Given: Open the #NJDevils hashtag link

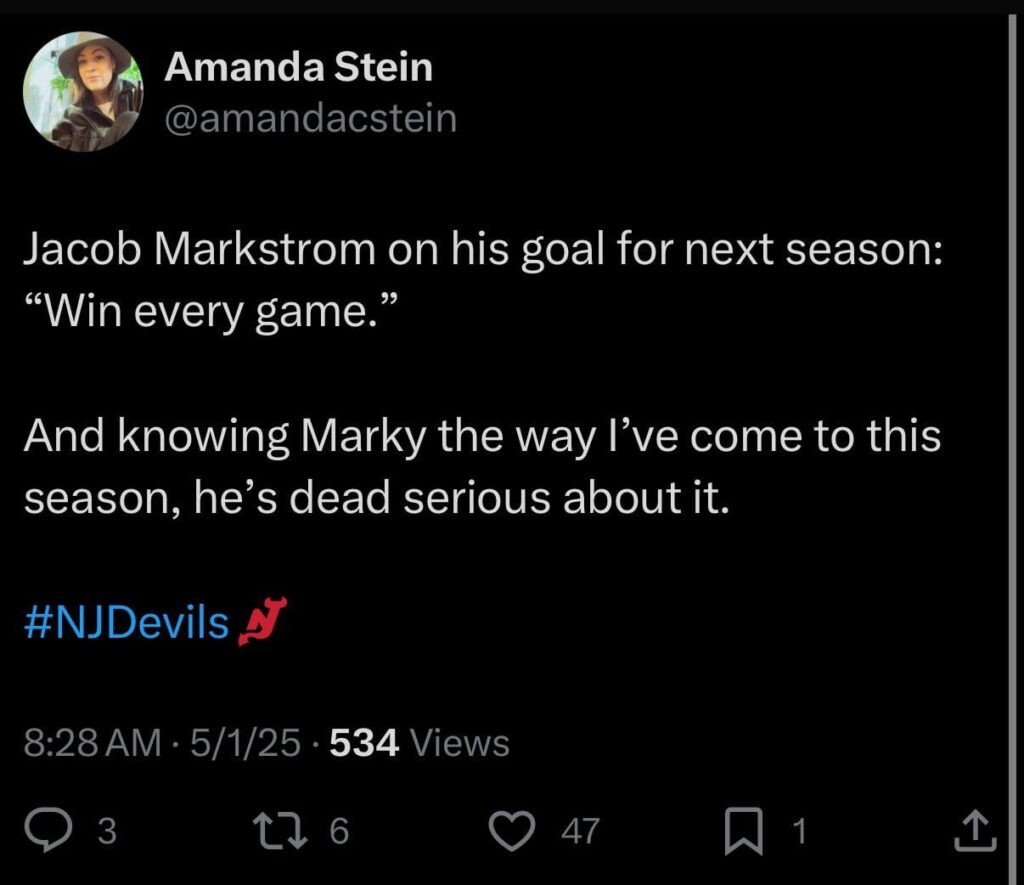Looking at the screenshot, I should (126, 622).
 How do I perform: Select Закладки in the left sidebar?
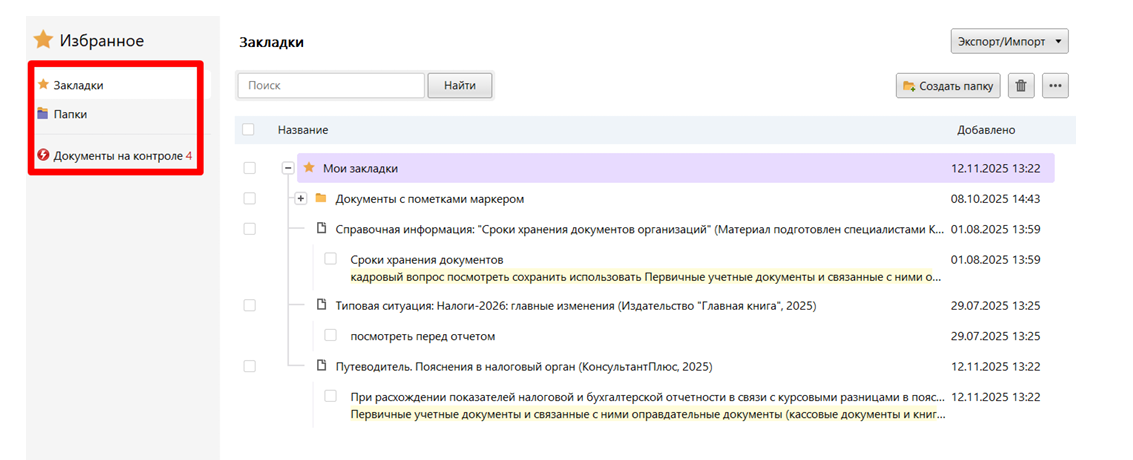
_ _ _ _ _ _ _
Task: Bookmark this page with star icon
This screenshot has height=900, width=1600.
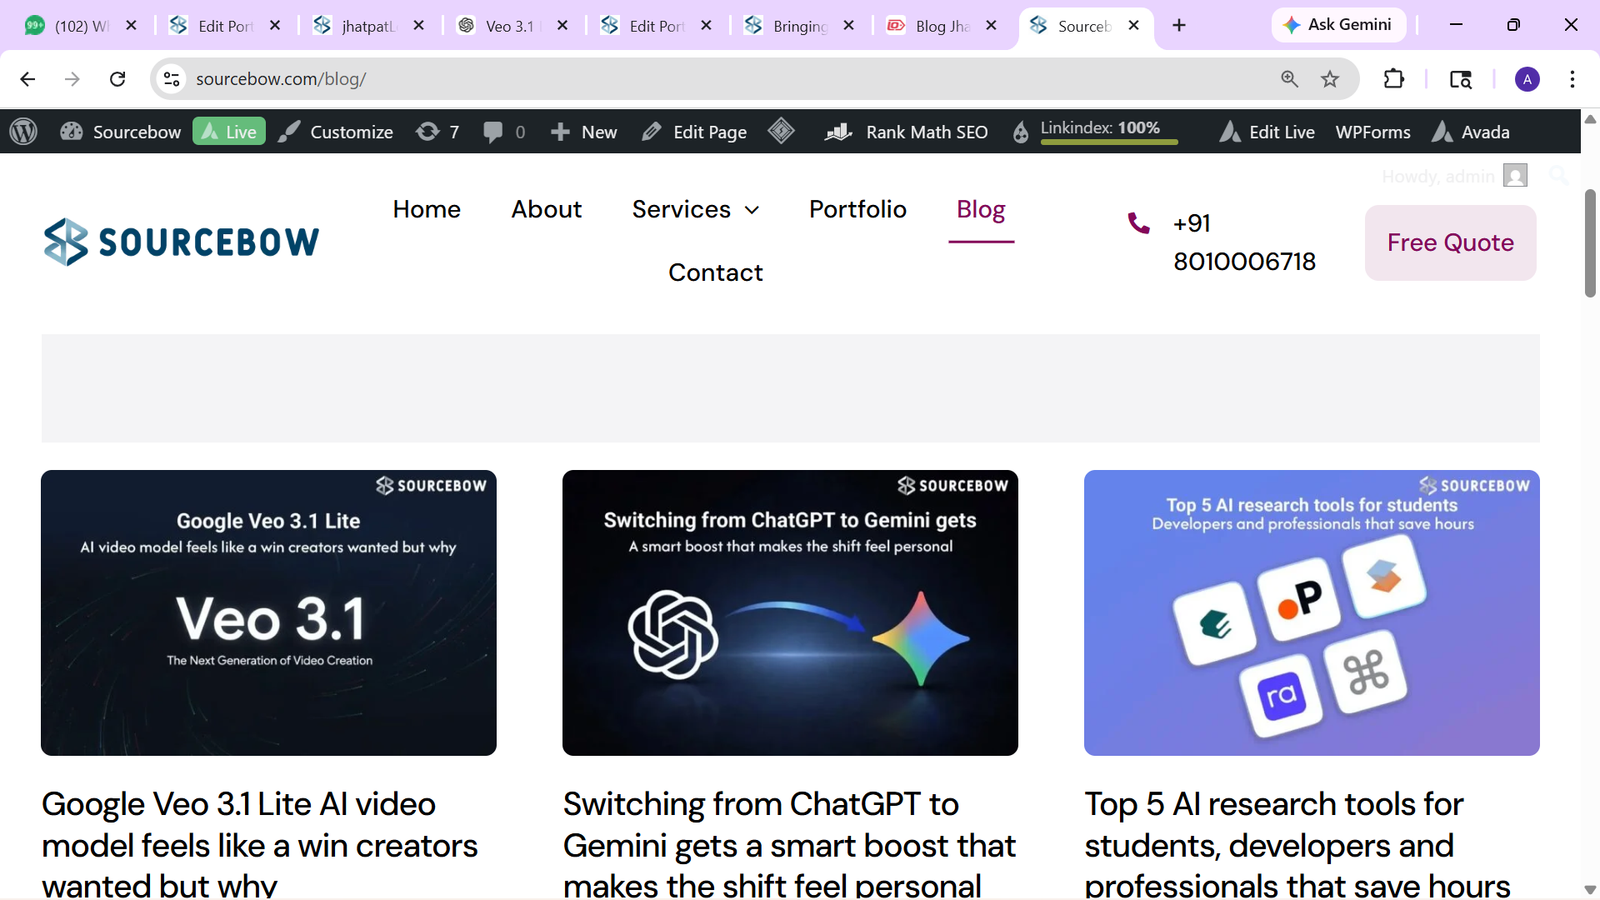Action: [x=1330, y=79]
_ _ _ _ _ _ _
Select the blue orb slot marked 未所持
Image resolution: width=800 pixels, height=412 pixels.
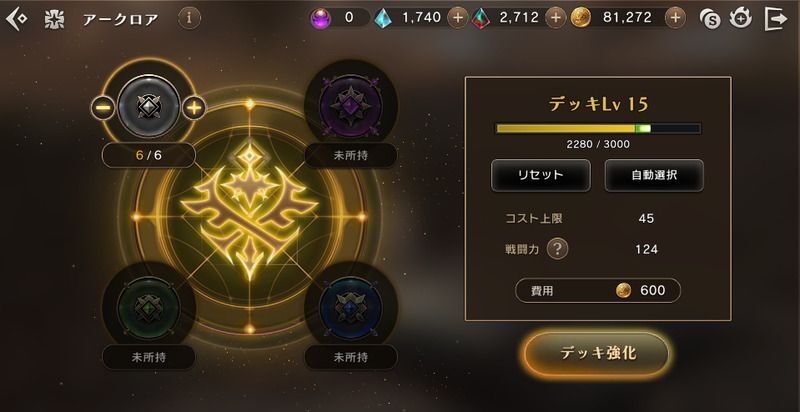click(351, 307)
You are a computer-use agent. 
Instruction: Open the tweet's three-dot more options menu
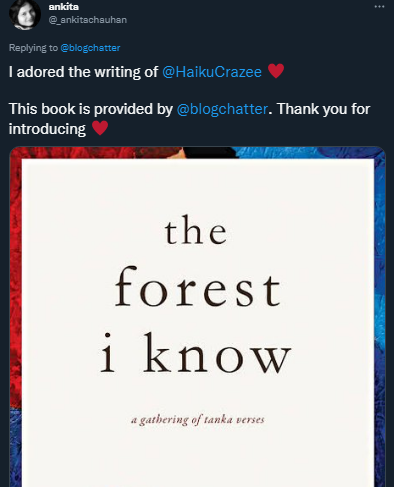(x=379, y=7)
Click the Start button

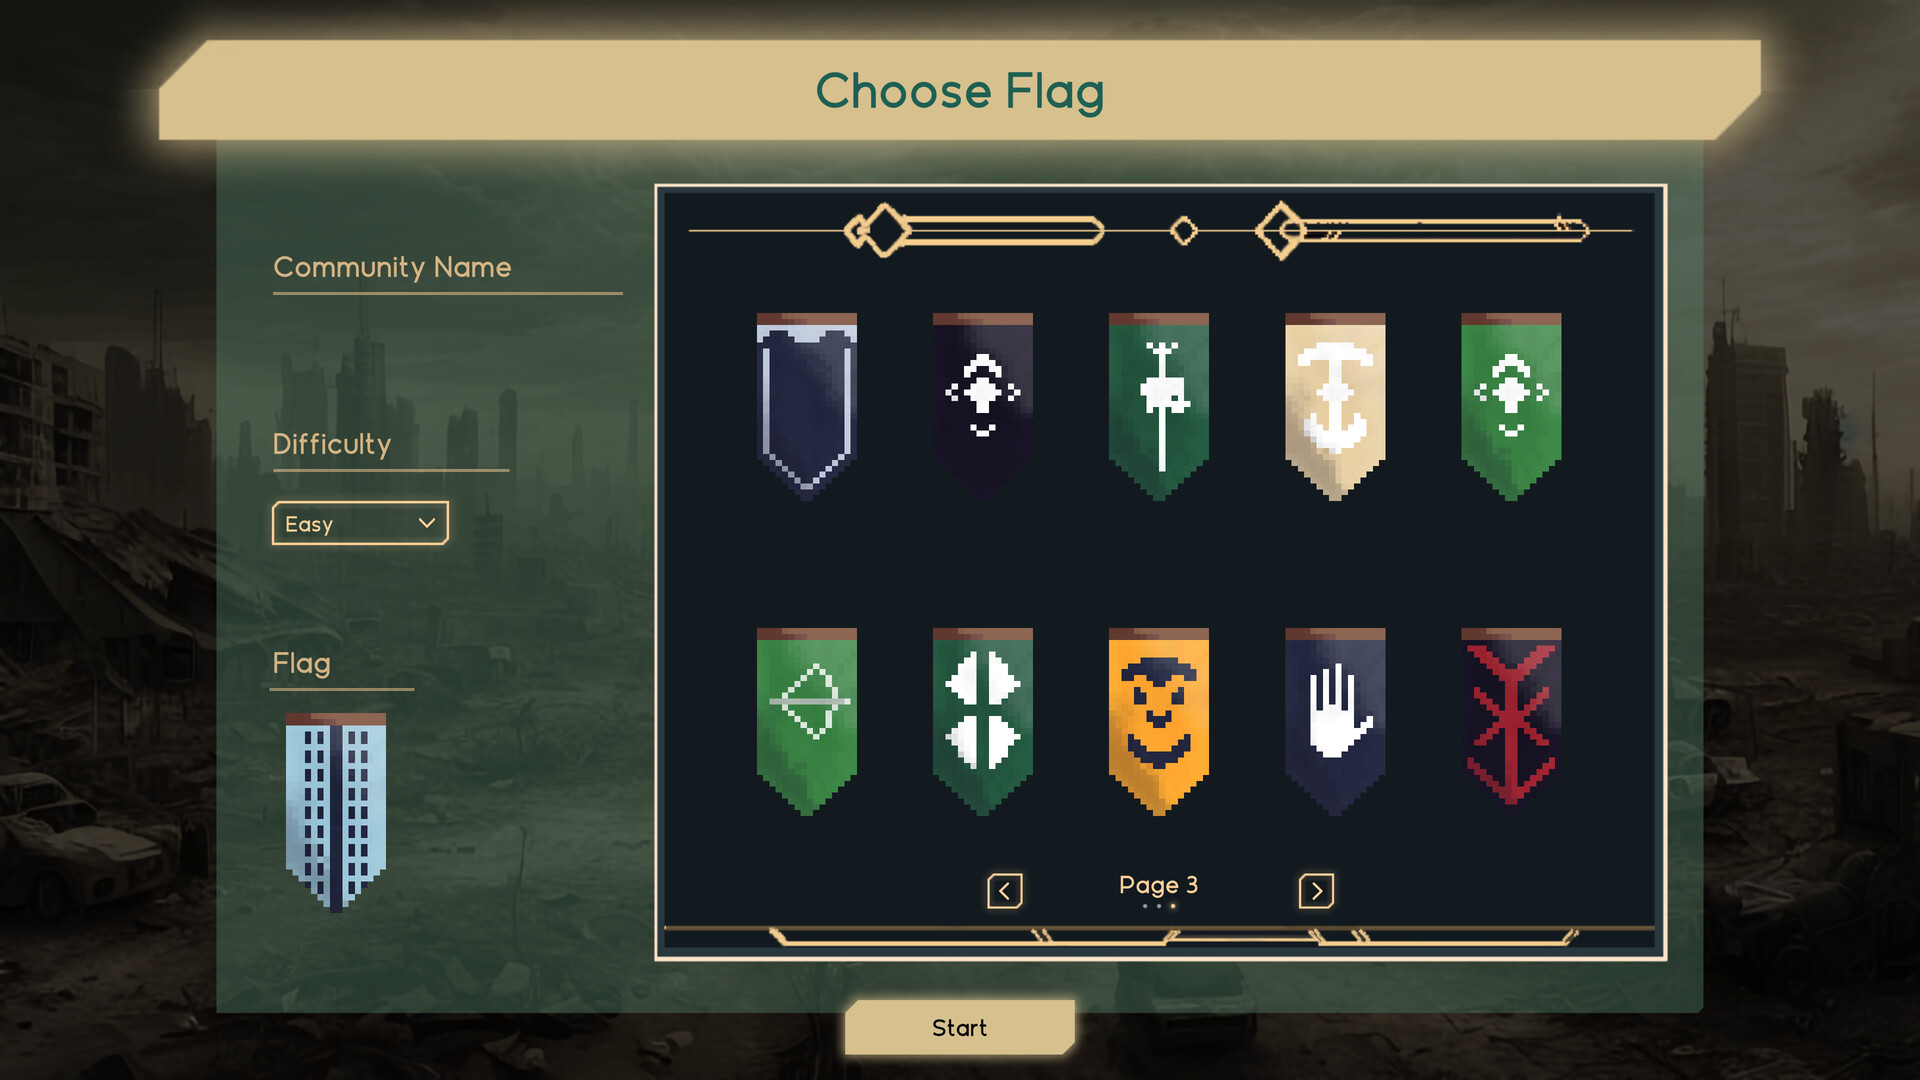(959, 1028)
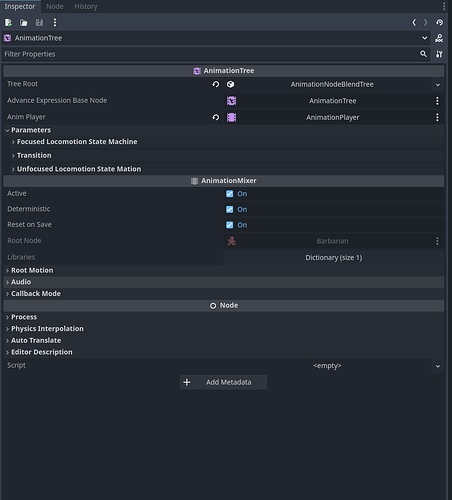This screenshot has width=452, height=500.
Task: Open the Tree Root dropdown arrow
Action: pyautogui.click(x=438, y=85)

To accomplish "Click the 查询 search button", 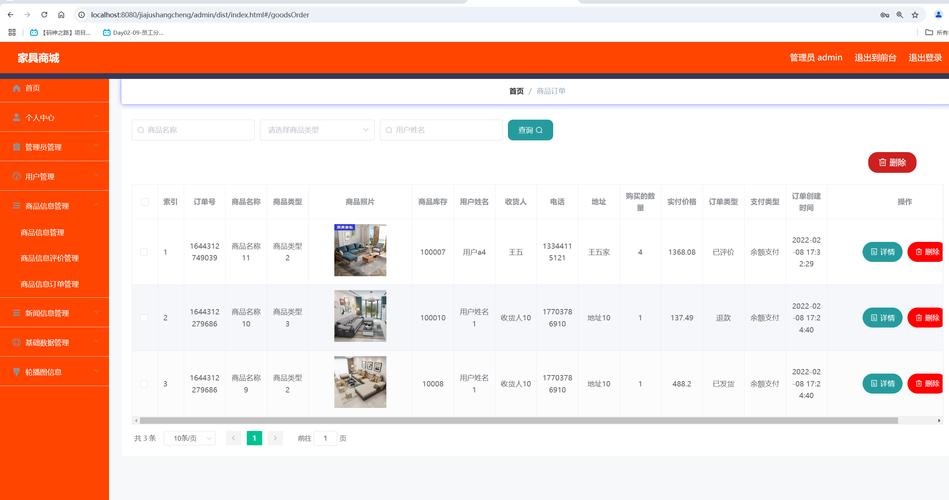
_ _ _ _ _ _ _
> _How to complete this task_:
Which lines above hold the string "Select"? Copy every one of them.

> _Task response_:
 How do I perform: Select Закладки in the left sidebar?
Select the blue orb slot marked 未所持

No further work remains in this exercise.